Space Complexity: O(N) in the worst case, because the paths path_p and path_q can be as long as the height of the tree, which can be N in a skewed tree.

Optimal Approach (Recursive)

A more efficient approach uses recursion. The basic idea is as follows:

  1. If the current node is None, return None.
  2. If the current node is either p or q, return the current node.
  3. Recursively search for p and q in the left and right subtrees.
  4. If both left and right subtrees return a non-None node, then the current node is the LCA.
  5. If only one subtree returns a non-None node, then that node is the LCA.

Code (Python):

def lowest_common_ancestor(root, p, q):
    if not root:
        return None
    
    if root == p or root == q:
        return root
    
    left_lca = lowest_common_ancestor(root.left, p, q)
    right_lca = lowest_common_ancestor(root.right, p, q)
    
    if left_lca and right_lca:
        return root
    elif left_lca:
        return left_lca
    else:
        return right_lca

Time Complexity: O(N), where N is the number of nodes in the tree. In the worst case, we visit each node once.

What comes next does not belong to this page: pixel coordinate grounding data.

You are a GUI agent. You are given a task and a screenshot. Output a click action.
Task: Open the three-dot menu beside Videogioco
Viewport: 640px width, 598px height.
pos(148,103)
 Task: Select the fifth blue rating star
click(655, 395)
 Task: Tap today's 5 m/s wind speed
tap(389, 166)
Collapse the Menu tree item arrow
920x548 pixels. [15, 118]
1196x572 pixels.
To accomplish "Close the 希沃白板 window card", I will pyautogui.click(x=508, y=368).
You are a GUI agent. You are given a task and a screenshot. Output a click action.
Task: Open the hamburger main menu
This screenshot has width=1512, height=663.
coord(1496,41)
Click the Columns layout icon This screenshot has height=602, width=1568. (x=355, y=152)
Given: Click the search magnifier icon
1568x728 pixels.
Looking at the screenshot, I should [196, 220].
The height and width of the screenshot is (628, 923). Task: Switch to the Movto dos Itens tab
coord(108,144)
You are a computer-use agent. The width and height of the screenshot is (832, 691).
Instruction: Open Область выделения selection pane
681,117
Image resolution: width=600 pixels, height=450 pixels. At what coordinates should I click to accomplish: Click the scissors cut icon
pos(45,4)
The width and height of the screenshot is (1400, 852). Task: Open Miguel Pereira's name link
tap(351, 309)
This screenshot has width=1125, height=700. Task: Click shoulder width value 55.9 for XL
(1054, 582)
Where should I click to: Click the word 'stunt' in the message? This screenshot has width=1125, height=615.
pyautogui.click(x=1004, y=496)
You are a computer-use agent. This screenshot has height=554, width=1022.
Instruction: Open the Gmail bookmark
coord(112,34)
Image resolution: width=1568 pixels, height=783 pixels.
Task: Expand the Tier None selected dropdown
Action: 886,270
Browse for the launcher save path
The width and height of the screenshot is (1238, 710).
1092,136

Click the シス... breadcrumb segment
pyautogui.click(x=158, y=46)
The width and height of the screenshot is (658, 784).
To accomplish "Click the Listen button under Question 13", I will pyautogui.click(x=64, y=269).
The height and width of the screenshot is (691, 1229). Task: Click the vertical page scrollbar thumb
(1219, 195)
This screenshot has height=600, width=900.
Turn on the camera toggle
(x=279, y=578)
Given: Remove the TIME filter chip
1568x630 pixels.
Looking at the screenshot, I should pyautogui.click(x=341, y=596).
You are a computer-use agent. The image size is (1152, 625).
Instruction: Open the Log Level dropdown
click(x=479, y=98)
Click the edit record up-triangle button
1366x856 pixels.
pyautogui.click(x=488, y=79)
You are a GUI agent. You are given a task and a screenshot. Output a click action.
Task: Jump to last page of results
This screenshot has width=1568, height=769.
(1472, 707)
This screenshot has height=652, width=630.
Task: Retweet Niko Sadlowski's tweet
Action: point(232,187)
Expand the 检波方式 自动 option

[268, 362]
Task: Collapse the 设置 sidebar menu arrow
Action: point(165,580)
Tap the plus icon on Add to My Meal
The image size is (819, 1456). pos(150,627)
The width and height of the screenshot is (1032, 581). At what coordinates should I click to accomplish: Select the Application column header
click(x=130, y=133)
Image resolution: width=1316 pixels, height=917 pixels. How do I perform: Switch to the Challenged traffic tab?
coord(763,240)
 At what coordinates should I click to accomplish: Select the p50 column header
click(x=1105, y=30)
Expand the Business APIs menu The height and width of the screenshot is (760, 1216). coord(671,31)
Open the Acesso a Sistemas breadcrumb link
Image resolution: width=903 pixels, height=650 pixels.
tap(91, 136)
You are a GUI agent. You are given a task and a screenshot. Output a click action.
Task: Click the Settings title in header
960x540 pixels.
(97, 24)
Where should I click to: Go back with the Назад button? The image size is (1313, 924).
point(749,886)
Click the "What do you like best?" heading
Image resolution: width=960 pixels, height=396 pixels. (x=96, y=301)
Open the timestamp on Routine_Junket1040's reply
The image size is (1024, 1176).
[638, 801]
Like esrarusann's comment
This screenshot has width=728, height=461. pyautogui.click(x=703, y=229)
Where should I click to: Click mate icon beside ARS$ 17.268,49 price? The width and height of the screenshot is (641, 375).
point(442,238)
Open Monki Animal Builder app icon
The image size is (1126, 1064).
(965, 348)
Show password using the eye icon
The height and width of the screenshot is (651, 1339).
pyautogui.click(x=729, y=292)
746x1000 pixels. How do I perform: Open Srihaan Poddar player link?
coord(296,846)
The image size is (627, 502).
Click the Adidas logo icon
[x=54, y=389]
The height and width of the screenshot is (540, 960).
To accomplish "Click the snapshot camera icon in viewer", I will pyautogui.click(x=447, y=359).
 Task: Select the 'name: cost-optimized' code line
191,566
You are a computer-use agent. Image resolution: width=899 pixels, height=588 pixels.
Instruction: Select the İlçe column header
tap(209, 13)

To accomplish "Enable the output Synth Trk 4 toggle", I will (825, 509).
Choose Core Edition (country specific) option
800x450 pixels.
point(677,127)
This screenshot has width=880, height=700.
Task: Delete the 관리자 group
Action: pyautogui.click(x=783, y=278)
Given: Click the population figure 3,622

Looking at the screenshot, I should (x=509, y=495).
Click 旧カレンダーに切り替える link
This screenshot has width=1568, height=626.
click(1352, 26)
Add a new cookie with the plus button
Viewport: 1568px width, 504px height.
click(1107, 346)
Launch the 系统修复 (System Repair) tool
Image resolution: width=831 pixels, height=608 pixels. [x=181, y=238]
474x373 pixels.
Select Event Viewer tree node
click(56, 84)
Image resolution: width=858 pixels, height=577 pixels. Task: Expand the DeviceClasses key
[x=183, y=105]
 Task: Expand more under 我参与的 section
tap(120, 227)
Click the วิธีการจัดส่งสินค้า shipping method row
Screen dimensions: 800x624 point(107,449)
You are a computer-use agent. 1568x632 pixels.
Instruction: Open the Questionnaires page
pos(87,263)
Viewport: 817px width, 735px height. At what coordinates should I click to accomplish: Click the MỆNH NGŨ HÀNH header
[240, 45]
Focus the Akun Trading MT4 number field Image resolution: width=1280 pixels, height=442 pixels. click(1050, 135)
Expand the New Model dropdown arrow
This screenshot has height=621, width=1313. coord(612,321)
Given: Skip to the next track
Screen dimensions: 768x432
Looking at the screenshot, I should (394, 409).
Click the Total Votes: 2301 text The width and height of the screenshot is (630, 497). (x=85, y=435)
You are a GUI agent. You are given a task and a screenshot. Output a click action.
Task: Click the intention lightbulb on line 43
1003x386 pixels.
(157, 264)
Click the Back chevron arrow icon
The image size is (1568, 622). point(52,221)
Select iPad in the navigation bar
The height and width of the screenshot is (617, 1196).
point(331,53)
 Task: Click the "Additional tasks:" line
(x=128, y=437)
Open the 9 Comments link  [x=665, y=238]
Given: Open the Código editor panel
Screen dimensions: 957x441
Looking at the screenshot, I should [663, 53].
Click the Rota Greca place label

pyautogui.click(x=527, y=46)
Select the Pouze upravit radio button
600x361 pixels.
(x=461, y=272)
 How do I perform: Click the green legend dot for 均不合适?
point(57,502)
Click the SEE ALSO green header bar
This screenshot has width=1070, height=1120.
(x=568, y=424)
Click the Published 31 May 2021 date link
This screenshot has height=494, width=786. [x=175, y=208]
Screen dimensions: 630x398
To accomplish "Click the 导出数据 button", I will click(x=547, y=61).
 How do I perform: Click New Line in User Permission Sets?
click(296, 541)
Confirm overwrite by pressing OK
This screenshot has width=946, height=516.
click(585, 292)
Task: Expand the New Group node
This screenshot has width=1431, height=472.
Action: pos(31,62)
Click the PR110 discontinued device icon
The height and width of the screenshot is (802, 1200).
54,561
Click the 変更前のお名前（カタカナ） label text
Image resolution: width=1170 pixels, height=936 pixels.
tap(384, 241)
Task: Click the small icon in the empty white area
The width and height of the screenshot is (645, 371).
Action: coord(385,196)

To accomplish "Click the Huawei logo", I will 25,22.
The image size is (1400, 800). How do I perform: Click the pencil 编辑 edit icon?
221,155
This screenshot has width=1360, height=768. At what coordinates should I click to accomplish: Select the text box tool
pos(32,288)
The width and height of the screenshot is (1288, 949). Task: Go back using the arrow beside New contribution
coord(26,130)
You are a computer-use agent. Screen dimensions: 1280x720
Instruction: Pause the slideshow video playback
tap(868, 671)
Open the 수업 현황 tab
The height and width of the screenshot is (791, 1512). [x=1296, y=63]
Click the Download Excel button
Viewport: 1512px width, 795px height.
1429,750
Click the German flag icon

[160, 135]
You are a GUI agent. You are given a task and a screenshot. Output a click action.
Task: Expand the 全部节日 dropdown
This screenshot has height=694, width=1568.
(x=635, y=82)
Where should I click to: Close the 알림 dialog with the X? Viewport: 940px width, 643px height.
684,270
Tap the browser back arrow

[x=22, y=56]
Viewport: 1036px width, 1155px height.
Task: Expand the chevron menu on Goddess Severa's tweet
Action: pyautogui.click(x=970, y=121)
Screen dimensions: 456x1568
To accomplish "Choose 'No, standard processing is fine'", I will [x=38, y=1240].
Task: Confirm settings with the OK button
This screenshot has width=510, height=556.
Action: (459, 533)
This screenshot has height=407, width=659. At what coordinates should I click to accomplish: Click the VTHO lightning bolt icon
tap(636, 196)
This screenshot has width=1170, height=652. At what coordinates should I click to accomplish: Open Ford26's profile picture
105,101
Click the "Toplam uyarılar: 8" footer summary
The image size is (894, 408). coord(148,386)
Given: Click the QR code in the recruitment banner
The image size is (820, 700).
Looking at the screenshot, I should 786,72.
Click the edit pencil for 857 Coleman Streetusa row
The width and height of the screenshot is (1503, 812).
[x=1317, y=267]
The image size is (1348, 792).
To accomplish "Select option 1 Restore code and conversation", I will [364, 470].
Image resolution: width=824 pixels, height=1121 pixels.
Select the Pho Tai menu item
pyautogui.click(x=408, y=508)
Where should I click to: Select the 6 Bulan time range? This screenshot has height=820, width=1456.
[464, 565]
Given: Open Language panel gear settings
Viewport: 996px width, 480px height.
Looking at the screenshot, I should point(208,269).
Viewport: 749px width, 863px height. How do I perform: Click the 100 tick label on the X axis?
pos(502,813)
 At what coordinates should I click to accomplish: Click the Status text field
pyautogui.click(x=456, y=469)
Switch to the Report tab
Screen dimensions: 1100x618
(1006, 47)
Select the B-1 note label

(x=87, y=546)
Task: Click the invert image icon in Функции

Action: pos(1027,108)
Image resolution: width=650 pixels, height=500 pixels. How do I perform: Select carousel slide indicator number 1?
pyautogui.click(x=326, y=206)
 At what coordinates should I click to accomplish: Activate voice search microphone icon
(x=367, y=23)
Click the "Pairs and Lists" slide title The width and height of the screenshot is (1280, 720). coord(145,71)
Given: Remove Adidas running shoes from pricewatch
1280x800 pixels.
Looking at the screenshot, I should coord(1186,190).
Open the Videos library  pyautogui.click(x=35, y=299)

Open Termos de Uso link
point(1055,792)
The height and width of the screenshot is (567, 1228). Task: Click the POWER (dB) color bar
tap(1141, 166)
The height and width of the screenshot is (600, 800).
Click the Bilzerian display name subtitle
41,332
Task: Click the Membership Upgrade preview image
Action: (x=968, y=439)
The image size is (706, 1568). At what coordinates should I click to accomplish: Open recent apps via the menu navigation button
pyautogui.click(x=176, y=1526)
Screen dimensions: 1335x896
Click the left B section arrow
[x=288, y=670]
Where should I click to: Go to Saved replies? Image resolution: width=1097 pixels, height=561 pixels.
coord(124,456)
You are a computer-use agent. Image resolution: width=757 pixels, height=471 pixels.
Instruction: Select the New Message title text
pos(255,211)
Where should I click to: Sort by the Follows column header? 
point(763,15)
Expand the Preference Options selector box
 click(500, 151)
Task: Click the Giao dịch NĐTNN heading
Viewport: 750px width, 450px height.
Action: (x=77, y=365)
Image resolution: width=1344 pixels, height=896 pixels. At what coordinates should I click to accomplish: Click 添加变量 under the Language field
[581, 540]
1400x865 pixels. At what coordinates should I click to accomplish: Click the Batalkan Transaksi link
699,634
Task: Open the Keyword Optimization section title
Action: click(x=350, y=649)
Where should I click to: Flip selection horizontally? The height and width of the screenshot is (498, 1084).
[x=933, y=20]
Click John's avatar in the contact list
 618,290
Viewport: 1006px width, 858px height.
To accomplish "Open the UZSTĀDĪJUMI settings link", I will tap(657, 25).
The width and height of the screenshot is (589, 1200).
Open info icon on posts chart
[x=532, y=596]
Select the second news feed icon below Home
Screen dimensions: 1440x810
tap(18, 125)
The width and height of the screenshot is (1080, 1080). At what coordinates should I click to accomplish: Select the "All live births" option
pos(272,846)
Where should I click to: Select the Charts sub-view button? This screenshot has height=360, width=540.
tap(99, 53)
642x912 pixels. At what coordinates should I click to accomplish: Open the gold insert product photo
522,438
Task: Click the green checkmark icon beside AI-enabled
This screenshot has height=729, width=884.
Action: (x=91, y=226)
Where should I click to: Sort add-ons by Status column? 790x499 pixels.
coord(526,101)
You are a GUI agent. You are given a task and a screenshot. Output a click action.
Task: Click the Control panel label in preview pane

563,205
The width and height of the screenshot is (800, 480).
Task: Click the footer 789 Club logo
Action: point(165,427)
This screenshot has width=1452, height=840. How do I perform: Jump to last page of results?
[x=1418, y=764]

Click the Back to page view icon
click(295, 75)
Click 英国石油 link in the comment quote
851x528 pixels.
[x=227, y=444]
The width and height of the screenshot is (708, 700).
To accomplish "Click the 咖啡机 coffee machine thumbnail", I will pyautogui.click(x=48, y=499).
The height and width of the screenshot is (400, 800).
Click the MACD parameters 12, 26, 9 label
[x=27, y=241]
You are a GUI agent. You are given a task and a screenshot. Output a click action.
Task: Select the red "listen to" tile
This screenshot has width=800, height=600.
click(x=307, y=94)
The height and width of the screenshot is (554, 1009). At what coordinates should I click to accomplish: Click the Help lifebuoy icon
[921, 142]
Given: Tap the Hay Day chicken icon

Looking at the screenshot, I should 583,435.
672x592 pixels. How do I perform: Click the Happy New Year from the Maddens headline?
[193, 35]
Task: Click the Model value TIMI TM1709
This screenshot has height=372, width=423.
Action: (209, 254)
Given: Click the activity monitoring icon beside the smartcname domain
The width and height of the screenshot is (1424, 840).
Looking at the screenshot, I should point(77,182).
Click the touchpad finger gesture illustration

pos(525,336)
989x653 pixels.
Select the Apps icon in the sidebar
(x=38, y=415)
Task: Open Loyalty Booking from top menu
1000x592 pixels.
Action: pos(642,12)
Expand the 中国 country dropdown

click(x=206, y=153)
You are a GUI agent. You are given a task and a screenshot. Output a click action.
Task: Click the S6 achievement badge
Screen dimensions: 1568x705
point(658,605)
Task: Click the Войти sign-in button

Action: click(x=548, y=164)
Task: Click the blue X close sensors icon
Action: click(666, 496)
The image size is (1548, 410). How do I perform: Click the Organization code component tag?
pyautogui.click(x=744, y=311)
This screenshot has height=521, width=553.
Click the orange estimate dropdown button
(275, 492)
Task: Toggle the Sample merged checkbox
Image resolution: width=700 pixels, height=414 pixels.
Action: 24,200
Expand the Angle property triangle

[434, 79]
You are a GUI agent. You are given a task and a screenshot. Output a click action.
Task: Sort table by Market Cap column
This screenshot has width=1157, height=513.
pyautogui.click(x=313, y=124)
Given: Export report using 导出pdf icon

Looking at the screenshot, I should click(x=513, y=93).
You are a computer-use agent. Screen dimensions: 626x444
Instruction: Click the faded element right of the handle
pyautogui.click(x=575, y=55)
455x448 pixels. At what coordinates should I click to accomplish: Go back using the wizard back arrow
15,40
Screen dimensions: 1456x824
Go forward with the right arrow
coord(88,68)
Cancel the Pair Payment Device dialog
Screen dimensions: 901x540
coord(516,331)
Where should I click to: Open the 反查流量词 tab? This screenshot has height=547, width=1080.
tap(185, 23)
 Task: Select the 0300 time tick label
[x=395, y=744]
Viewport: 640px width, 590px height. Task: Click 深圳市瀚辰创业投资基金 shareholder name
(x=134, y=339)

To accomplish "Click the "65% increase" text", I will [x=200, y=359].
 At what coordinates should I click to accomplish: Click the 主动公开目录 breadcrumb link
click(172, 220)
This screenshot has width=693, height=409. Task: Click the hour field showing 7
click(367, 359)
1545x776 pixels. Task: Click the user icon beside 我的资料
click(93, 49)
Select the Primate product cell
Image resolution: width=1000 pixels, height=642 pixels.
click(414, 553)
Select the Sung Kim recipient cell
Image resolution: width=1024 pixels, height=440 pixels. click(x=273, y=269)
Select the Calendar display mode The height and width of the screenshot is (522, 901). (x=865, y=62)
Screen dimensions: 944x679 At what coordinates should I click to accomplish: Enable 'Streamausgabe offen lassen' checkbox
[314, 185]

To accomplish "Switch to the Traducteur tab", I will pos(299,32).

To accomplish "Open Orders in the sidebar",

Space Complexity: O(H), where H is the height of the tree, due to the recursive call stack. In the worst case, H can be N (for a skewed tree), and in the best case, H can be log N (for a balanced tree).

Edge Cases

  • Empty Tree: If the tree is empty (root is None), the function should return None.
  • p or q is root: If either p or q is the root, the root is the LCA.
  • p or q not in tree: The problem states that p and q will exist in the tree, so we don't need to explicitly handle this edge case.
  • One node is the ancestor of the other: In this case, the ancestor node is the LCA.